Chapter 4 Simulation-Based Hypothesis Tests
In a simulation-based hypothesis test, we test the null hypothesis of no relationship between one or more explanatory variables and a response variable.
4.1 Performing the Simulation-Based Test for Regression Coefficient
To test for a relationship between a response variable and a single quantitative explanatory variable, or a categorical variable with only two categories, we perform the following steps.
- Fit the model to the actual data and record the value of the regression coefficient \(b_1\), which describes the slope of the regression line (for a quantitative variable), or the difference between groups (for a categorical variable with 2 categories).
Repeat the following steps many (say 10,000) times, using a "for" loop:
Randomly shuffle the values (or categories) of the explanatory variable to create a scenario where there is no systematic relationship between the explanatory and response variable.

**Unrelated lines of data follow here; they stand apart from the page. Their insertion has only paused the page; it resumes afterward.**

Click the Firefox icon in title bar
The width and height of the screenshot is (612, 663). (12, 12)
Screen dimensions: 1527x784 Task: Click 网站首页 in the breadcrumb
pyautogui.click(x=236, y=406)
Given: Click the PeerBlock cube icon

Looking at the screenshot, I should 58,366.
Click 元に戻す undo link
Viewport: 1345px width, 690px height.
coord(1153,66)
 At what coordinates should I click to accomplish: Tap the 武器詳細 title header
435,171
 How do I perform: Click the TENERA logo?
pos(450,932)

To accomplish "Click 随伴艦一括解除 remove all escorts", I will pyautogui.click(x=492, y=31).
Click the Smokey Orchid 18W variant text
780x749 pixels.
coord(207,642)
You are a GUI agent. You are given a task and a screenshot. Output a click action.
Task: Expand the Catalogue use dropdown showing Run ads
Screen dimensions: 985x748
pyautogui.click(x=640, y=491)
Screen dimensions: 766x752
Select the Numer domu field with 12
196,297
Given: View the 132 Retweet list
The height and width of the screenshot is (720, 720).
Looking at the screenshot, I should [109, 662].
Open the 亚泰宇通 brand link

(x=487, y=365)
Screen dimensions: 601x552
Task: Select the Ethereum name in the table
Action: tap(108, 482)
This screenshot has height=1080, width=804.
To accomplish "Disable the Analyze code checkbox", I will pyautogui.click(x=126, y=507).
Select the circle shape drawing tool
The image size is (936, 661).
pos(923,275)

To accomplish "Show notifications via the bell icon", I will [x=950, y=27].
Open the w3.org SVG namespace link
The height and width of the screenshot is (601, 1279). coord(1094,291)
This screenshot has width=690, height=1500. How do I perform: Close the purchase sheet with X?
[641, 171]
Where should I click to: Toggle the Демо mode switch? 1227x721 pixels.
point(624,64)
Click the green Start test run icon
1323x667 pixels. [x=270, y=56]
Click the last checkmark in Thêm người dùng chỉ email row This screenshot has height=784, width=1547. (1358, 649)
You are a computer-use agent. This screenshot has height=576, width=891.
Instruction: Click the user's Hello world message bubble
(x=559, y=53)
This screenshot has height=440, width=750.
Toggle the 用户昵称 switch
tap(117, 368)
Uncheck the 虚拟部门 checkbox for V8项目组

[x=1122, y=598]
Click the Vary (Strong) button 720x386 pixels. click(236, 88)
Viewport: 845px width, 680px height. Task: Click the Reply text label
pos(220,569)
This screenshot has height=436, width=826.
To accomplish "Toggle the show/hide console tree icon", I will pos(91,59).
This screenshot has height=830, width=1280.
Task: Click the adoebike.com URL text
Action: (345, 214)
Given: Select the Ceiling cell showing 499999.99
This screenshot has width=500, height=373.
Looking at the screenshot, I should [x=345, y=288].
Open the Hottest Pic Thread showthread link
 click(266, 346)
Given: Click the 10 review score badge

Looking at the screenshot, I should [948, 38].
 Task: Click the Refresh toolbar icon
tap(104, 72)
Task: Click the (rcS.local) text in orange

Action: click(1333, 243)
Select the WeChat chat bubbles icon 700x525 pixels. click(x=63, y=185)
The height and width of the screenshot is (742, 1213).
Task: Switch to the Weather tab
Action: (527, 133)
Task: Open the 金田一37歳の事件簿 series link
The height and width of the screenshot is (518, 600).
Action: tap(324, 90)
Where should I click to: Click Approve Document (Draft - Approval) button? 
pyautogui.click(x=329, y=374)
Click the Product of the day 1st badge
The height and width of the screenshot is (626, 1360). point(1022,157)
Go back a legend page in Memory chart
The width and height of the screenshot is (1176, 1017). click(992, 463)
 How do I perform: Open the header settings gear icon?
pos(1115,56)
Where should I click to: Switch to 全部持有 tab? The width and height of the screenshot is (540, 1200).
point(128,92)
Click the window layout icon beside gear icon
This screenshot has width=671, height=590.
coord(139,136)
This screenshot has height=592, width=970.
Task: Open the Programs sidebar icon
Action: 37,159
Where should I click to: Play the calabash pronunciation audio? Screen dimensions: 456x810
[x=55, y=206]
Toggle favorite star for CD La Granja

Fit the model to the shuffled data, and record the value of \(b_1\).
Observe how many of our simulations resulted in values of \(b_1\) as extreme as the one from the actual data. If this proportion is small, we have evidence that our result did not occur just by chance. If this value is large, it is plausible that the result we saw occurred by chance alone, and thus there is not enough evidence to say there is a relationship between the explanatory and response variables.
These steps are performed in the code below, using the example of price and acceleration time of 2015 cars.
4.1.1 Simulation-Based Hypothesis Test Example
Cars_M_A060 <- lm(data=Cars2015, LowPrice~Acc060)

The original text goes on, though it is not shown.